START Entries shown

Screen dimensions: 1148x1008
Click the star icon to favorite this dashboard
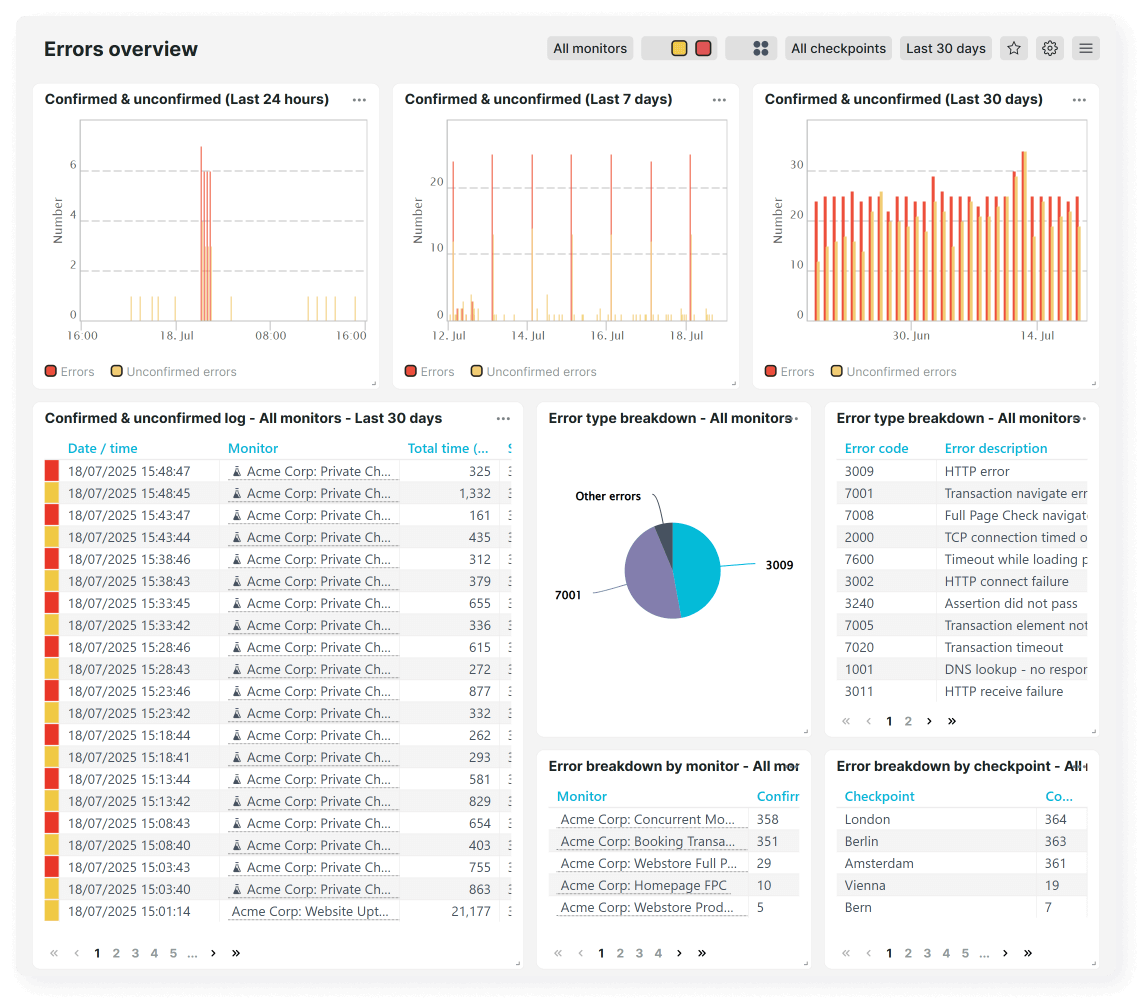point(1013,48)
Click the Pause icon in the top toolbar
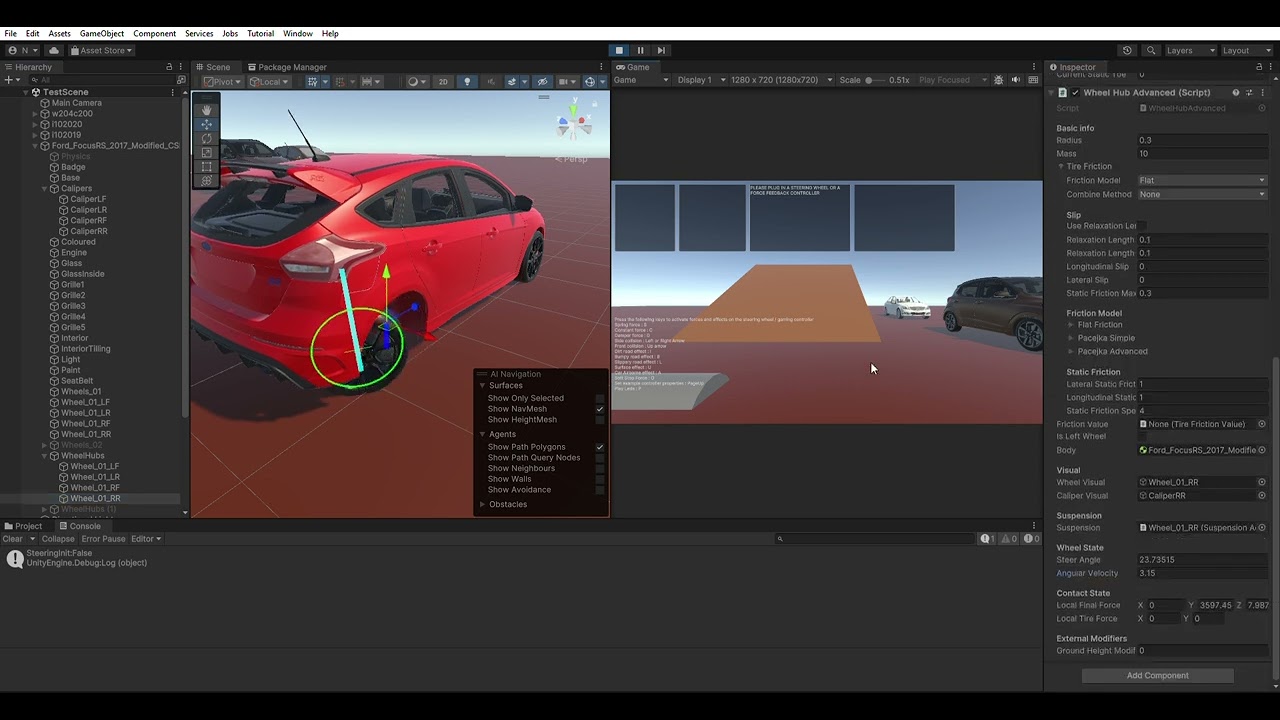The height and width of the screenshot is (720, 1280). (x=640, y=50)
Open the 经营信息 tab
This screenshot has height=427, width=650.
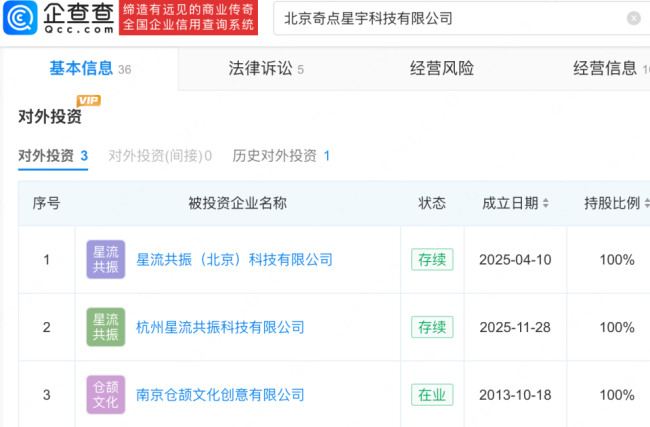(605, 68)
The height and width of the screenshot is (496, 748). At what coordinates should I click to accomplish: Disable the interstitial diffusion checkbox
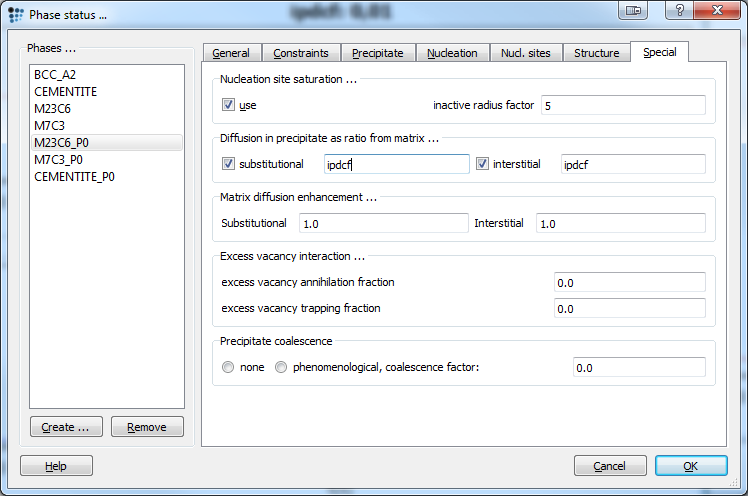click(483, 164)
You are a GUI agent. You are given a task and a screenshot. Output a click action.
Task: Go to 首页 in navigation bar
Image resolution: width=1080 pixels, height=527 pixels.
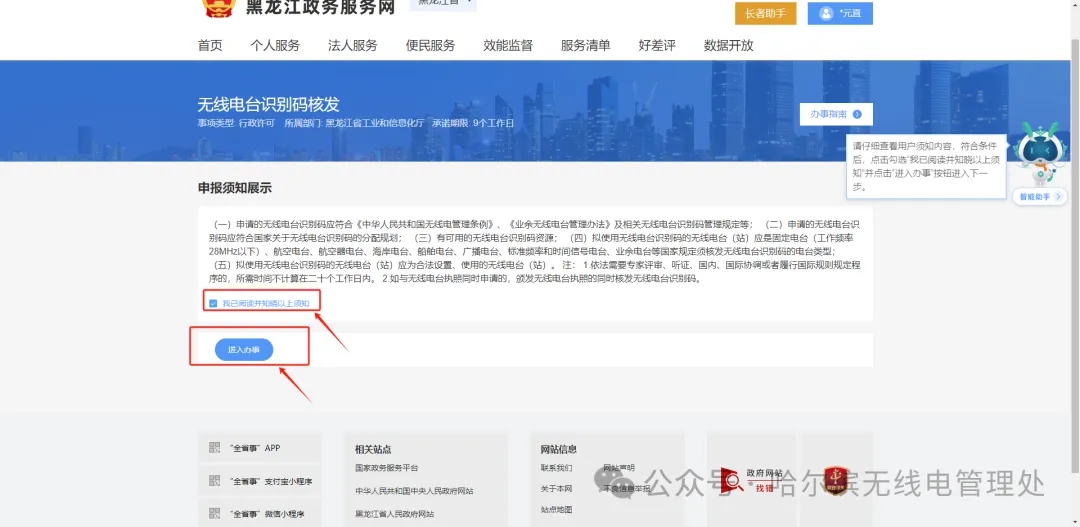tap(210, 45)
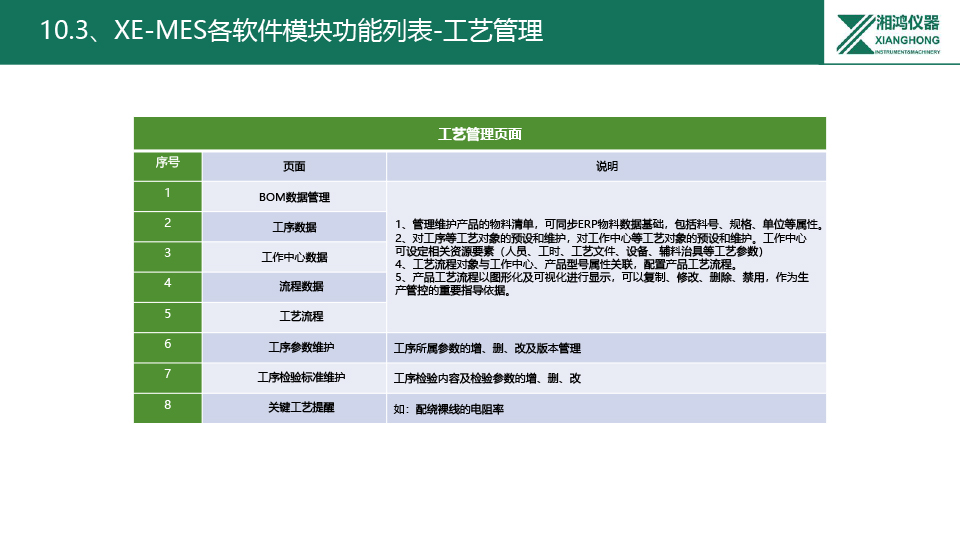Click the 工序检验内容及检验参数 description cell
This screenshot has height=540, width=960.
(487, 379)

END Entries shown

Starting with the first line of the records above and stopping after the line containing "Task: Go to 首页 in navigation bar", repeat every line exactly and leave out the pictures.

- **Answer box**
Screen dimensions: 1148x1008
Click the star icon to favorite this dashboard
point(1013,48)
Click the Pause icon in the top toolbar
The height and width of the screenshot is (720, 1280). (x=640, y=50)
Open the 经营信息 tab
This screenshot has height=427, width=650.
(605, 68)
The height and width of the screenshot is (496, 748). At what coordinates should I click to accomplish: Disable the interstitial diffusion checkbox
click(483, 164)
You are a GUI agent. You are given a task and a screenshot. Output a click action.
Task: Go to 首页 in navigation bar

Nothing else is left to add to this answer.